La durée des procédures judiciaires est surtout imputable à l’encombrement des juridictions sociales qui ne traitent pas uniquement du contentieux de maladies professionnelles, ce dont Fedris n’est aucunement responsable. Au vu des éléments explicités ci-dessus, je ne vois aucun motif pour considérer que le positionnement de Fedris dans le cadre des recours judiciaires serait arbitraire. Il m’apparaît conforme à ce qui est attendu d’une administration qui doit veiller à l’application correcte de la législation dont elle est gardienne.
Par ailleurs, l’information selon laquelle les assurés sociaux abandonneraient très souvent la procédure, usés moralement ou à cours de moyens financiers, n’est pas corroborée dans les faits, les services n’y ayant jamais été confrontés à ce jour.
Vanessa Matz (Les Engagés): Monsieur le ministre, je vous remercie.
Ma question comportait des points au conditionnel: un positionnement arbitraire, s’il se vérifiait, ainsi que des retours exprimés par les syndicats.

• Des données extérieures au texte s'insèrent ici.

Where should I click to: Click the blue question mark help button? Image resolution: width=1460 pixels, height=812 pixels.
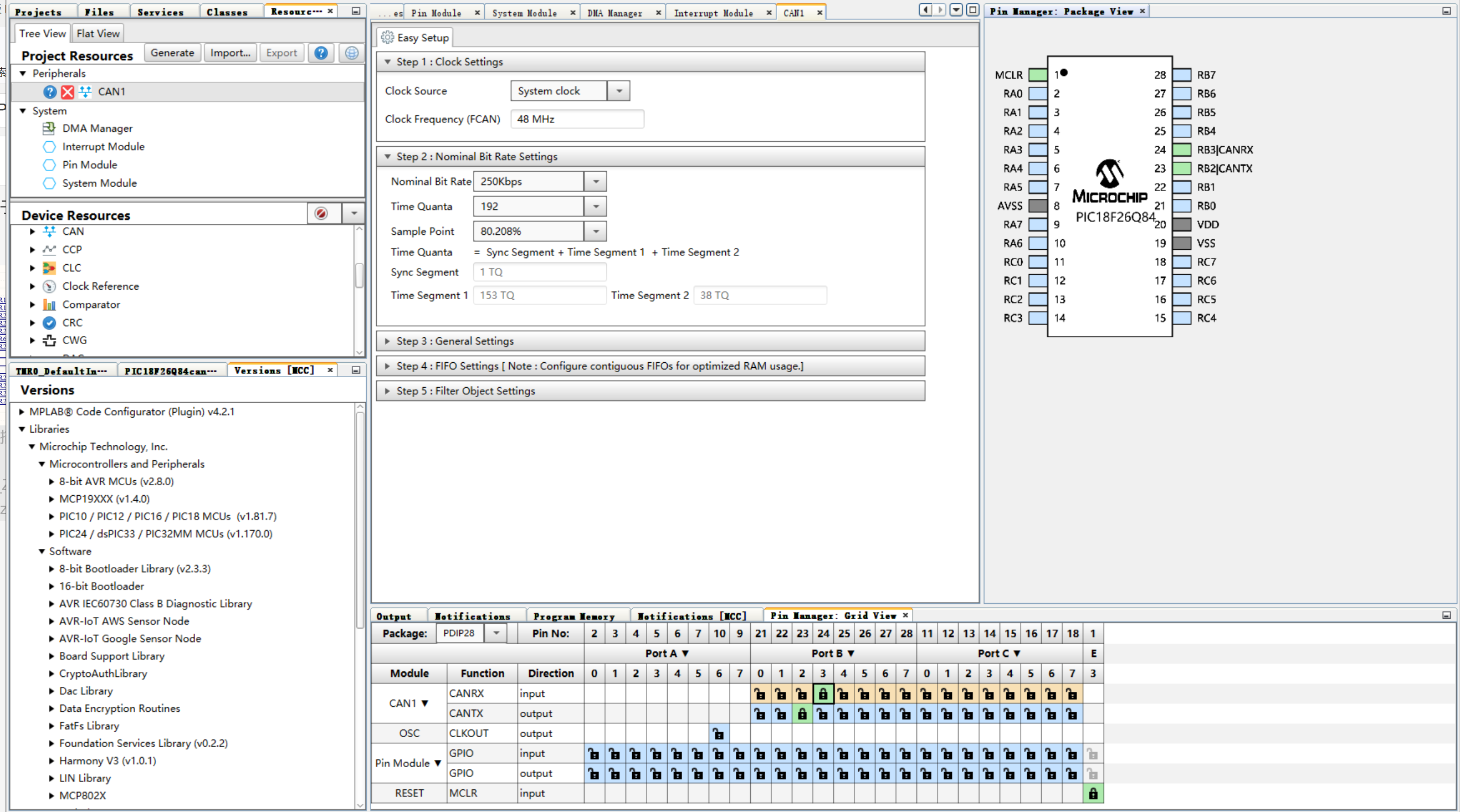321,53
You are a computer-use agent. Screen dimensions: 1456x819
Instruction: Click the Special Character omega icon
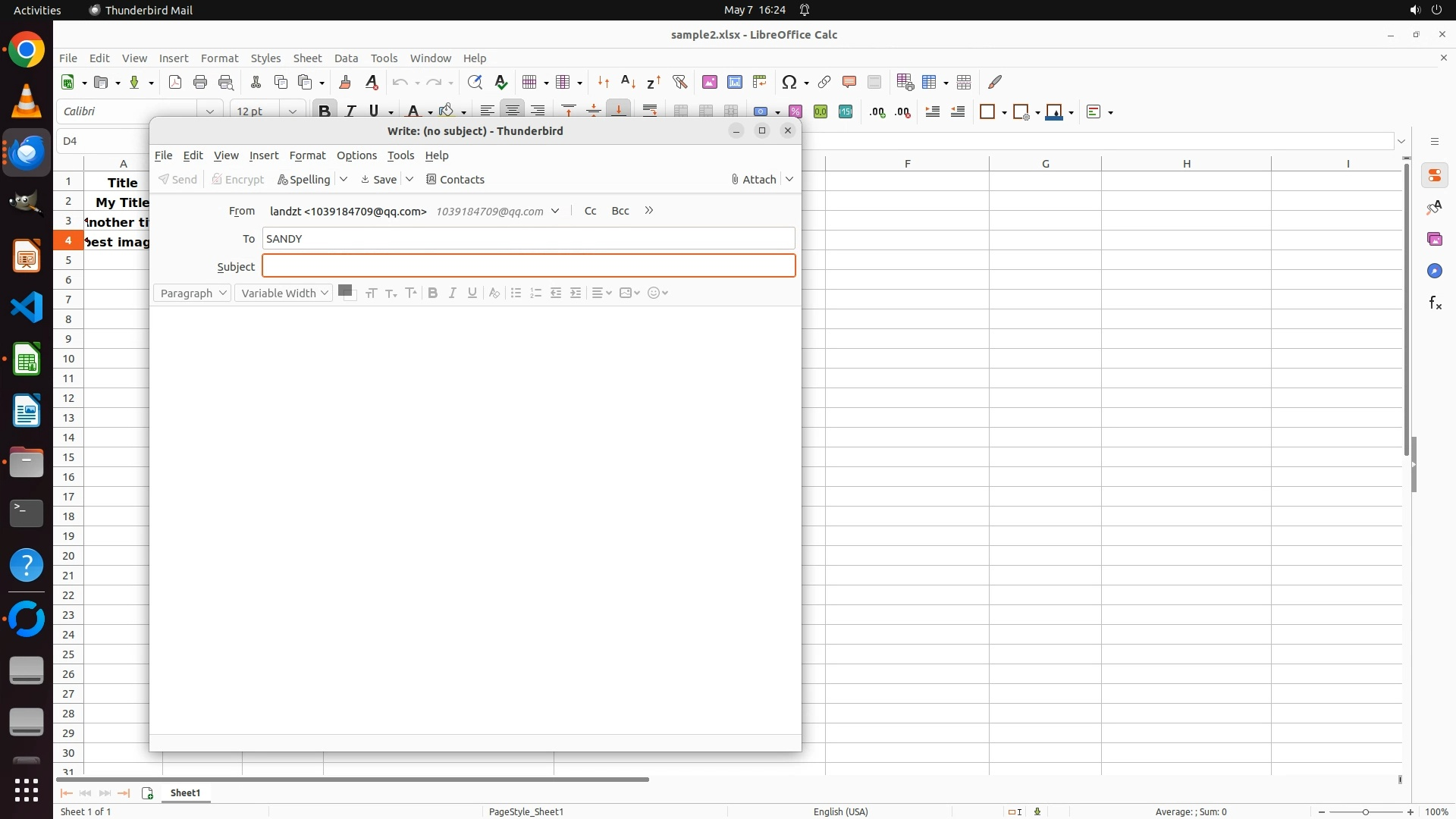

Il ne s’agissait donc pas d’affirmer d’emblée que c’était arbitraire, mais que cela le deviendrait dans certaines hypothèses. Cela paraît plus compliqué.
Je suis quelque peu troublée par vos réponses. Sur quoi les syndicats se basent-ils, en ce cas, pour nous alerter? Sur un sentiment ou sur quelque chose d’inexistant? Cela me perturbe, car ils ne contactent pas plusieurs parlementaires pour leur raconter des balivernes.
Bien entendu, je prends acte de vos réponses, mais il existe un énorme fossé entre celles-ci et ce que nous avons entendu de la part des syndicats.
Dans les jours à venir, je compte éclaircir cette question avec eux.